To do
Please return each line of the listing below exactly as written.

---------- Given entries

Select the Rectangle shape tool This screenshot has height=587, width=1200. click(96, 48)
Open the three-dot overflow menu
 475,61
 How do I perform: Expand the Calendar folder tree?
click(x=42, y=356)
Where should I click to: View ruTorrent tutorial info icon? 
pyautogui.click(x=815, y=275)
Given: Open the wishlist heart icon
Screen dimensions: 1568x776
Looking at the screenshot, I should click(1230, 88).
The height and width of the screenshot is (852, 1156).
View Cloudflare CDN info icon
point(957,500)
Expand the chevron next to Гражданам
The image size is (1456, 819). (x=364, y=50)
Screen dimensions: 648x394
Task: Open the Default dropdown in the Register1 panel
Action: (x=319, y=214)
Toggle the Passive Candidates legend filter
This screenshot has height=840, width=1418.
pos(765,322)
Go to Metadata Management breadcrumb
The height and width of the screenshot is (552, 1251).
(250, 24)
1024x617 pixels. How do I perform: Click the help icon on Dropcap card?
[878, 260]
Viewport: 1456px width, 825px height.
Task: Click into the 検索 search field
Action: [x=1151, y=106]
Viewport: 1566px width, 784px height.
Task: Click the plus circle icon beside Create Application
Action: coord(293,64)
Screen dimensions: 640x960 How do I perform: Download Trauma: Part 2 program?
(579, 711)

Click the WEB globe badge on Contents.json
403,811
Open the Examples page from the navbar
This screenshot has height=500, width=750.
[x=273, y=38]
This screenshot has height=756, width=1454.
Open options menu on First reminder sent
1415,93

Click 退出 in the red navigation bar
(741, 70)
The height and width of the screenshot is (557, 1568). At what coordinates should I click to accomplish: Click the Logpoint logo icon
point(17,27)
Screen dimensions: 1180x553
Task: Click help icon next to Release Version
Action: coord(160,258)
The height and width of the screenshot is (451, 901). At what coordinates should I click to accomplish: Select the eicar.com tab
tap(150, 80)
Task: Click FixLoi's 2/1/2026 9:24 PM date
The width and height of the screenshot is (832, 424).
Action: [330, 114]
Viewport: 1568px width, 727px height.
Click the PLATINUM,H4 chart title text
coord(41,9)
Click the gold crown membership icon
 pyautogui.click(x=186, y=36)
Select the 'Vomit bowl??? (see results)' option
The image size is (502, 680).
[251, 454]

--------------------

Result for this exercise
Select the Rectangle shape tool This screenshot has height=587, width=1200. click(96, 48)
Open the three-dot overflow menu
 475,61
 How do I perform: Expand the Calendar folder tree?
click(x=42, y=356)
Where should I click to: View ruTorrent tutorial info icon? 
pyautogui.click(x=815, y=275)
Given: Open the wishlist heart icon
Screen dimensions: 1568x776
Looking at the screenshot, I should click(1230, 88).
The height and width of the screenshot is (852, 1156).
View Cloudflare CDN info icon
point(957,500)
Expand the chevron next to Гражданам
The image size is (1456, 819). (x=364, y=50)
Screen dimensions: 648x394
Task: Open the Default dropdown in the Register1 panel
Action: (x=319, y=214)
Toggle the Passive Candidates legend filter
This screenshot has height=840, width=1418.
pos(765,322)
Go to Metadata Management breadcrumb
The height and width of the screenshot is (552, 1251).
(250, 24)
1024x617 pixels. How do I perform: Click the help icon on Dropcap card?
[878, 260]
Viewport: 1456px width, 825px height.
Task: Click into the 検索 search field
Action: [x=1151, y=106]
Viewport: 1566px width, 784px height.
Task: Click the plus circle icon beside Create Application
Action: coord(293,64)
Screen dimensions: 640x960 How do I perform: Download Trauma: Part 2 program?
(579, 711)

Click the WEB globe badge on Contents.json
403,811
Open the Examples page from the navbar
This screenshot has height=500, width=750.
[x=273, y=38]
This screenshot has height=756, width=1454.
Open options menu on First reminder sent
1415,93

Click 退出 in the red navigation bar
(741, 70)
The height and width of the screenshot is (557, 1568). At what coordinates should I click to accomplish: Click the Logpoint logo icon
point(17,27)
Screen dimensions: 1180x553
Task: Click help icon next to Release Version
Action: coord(160,258)
The height and width of the screenshot is (451, 901). At what coordinates should I click to accomplish: Select the eicar.com tab
tap(150, 80)
Task: Click FixLoi's 2/1/2026 9:24 PM date
The width and height of the screenshot is (832, 424).
Action: [330, 114]
Viewport: 1568px width, 727px height.
Click the PLATINUM,H4 chart title text
coord(41,9)
Click the gold crown membership icon
 pyautogui.click(x=186, y=36)
Select the 'Vomit bowl??? (see results)' option
The image size is (502, 680).
[251, 454]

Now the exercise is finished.